Return the records below from the line containing "FESTIVAL DU CINÉMA ALLEMAND (49, 2042)" onward, exactly, through and including the last line.

Data for analysis:
+ + + +
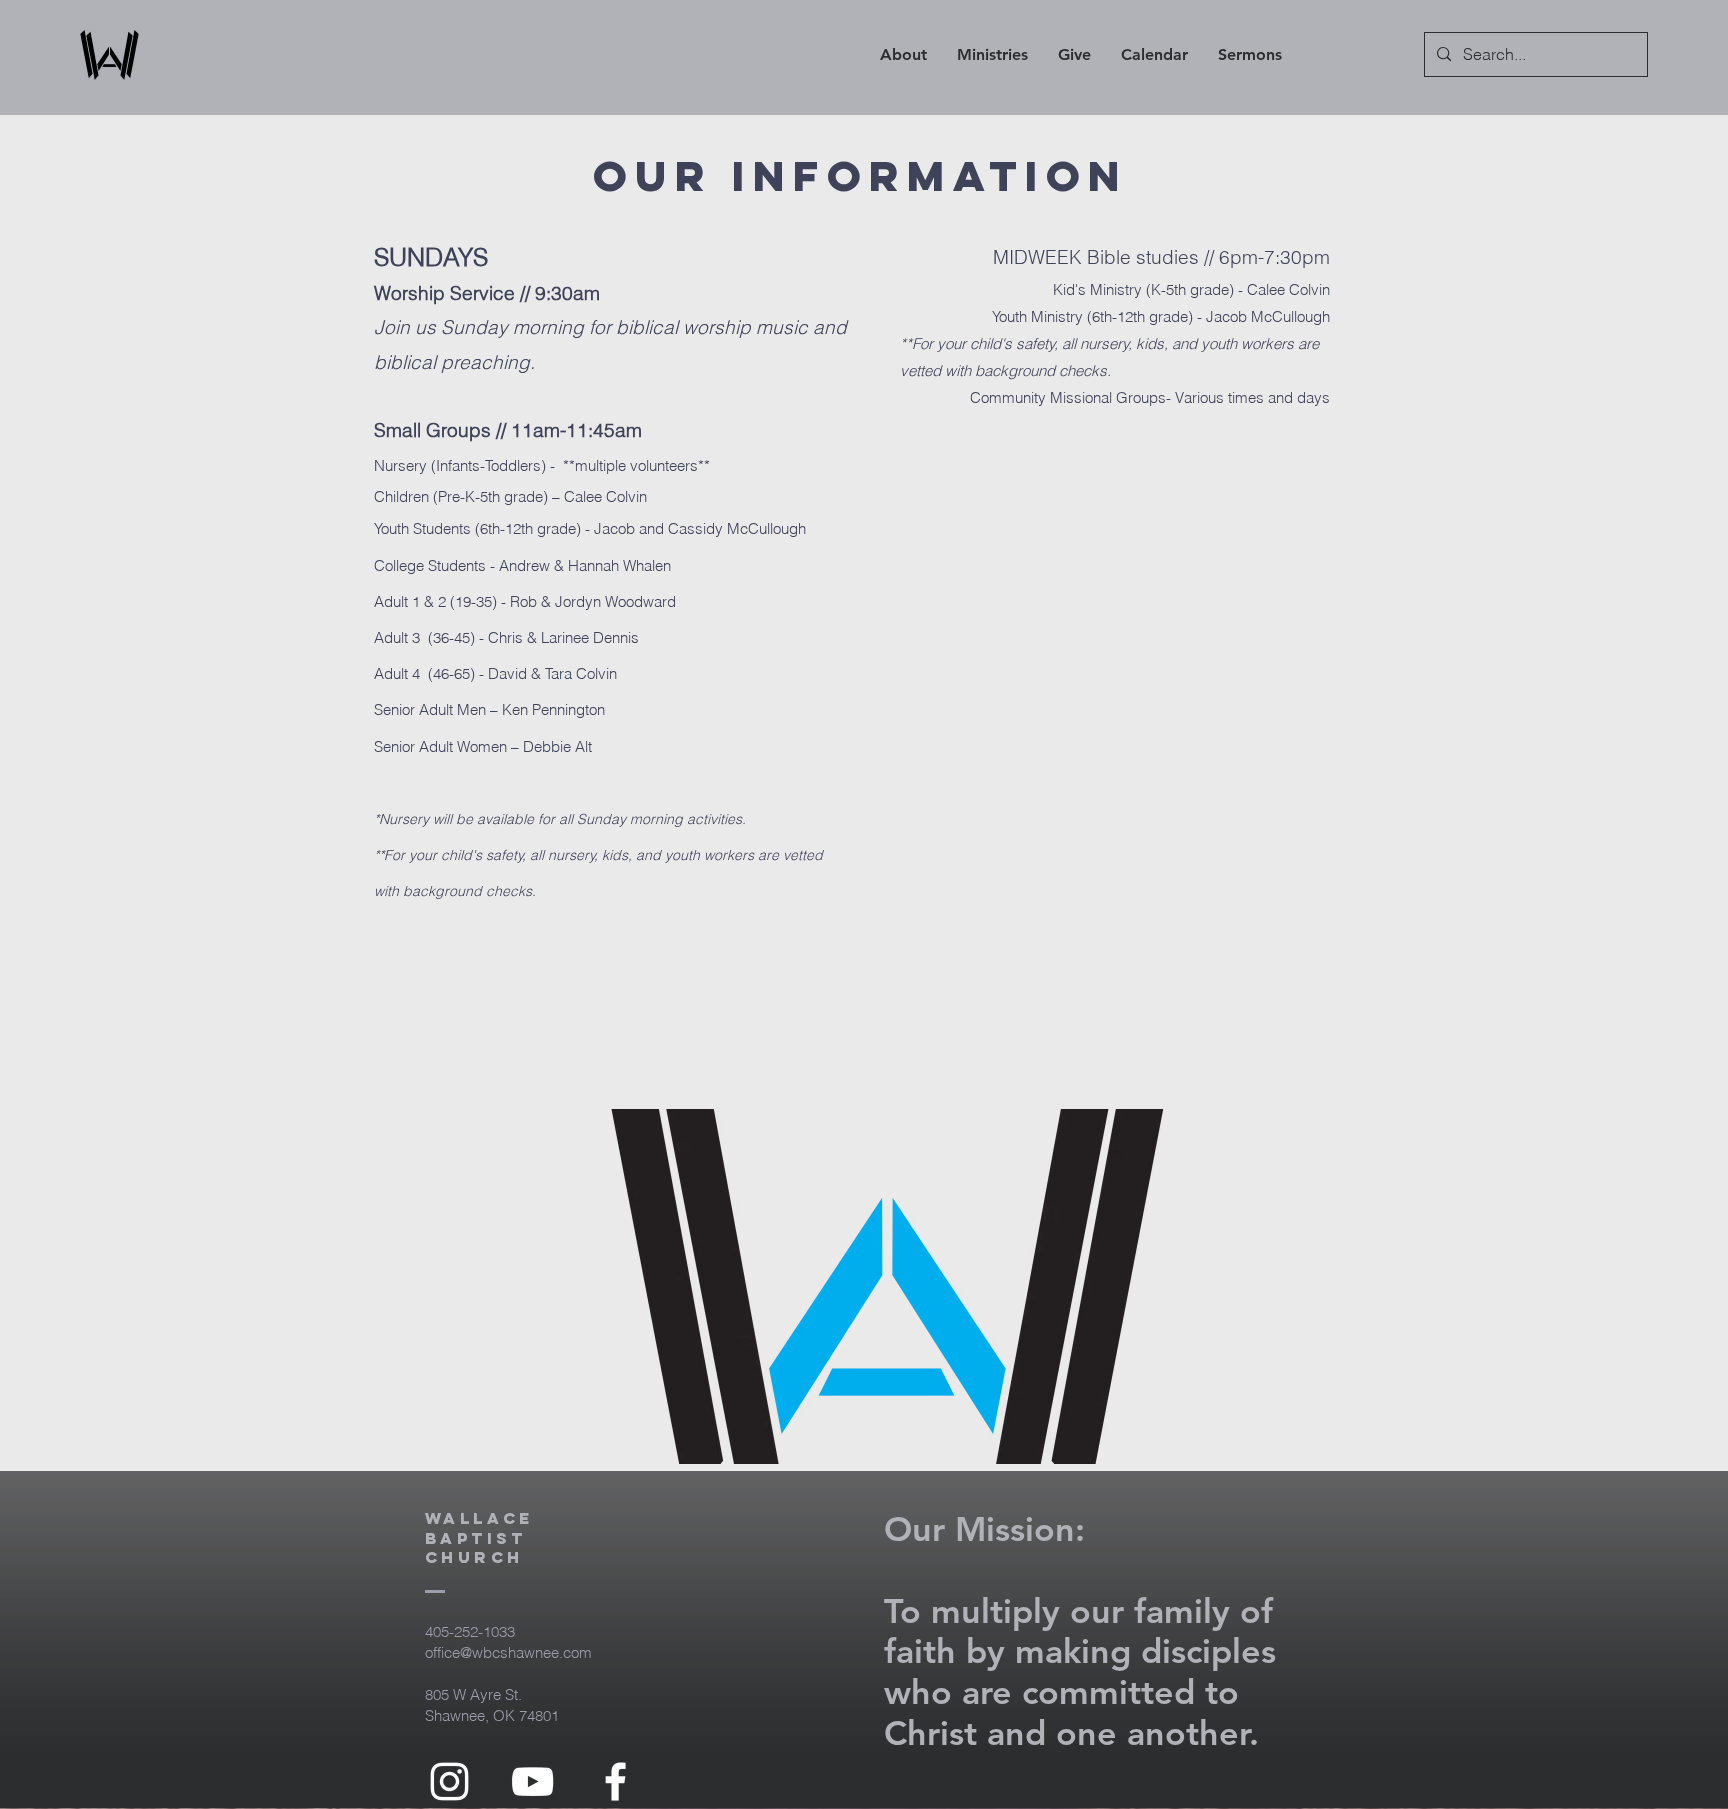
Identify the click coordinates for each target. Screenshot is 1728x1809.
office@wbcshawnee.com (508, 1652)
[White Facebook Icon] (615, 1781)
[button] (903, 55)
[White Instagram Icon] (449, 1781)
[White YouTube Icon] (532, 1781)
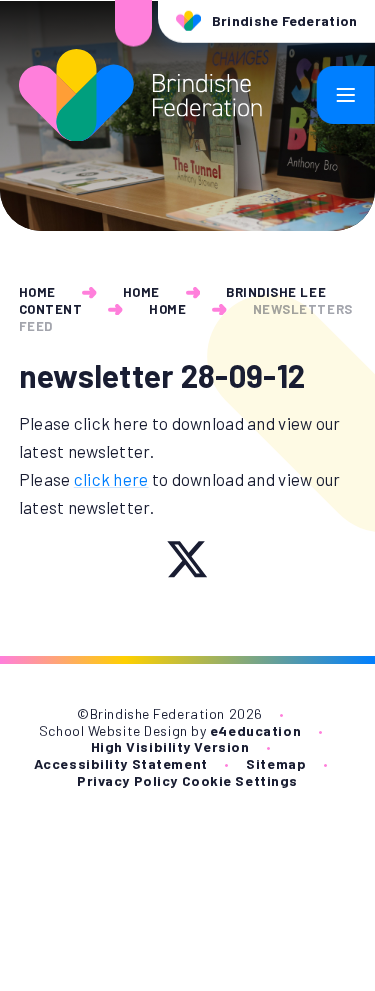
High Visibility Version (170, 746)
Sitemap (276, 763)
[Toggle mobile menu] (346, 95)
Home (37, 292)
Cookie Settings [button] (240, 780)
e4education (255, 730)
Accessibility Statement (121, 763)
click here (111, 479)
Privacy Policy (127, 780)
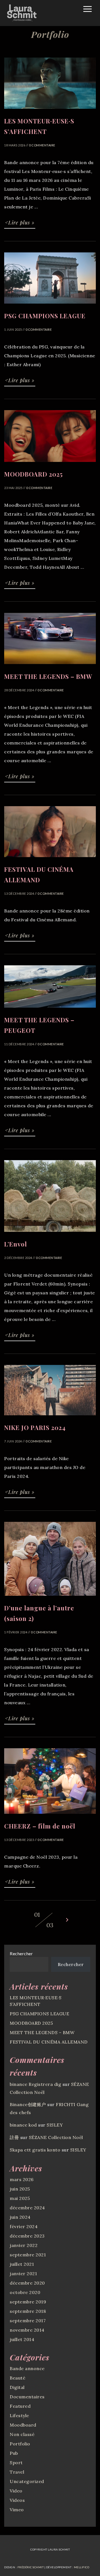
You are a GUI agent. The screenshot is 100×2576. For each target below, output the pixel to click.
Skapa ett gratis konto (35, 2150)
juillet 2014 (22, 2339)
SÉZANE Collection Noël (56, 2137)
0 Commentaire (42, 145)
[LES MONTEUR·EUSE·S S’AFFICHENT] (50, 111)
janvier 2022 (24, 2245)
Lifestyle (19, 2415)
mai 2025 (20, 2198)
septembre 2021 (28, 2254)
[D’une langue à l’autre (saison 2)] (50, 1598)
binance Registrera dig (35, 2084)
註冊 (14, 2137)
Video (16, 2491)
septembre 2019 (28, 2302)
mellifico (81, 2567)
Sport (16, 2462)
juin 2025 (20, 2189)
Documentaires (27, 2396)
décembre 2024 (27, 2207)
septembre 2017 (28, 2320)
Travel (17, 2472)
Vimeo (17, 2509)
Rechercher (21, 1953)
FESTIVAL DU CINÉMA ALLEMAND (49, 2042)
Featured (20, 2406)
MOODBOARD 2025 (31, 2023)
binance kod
+ + + +
Solution for this problem:
FESTIVAL DU CINÉMA ALLEMAND (49, 2042)
Featured (20, 2406)
MOODBOARD 2025 (31, 2023)
binance kod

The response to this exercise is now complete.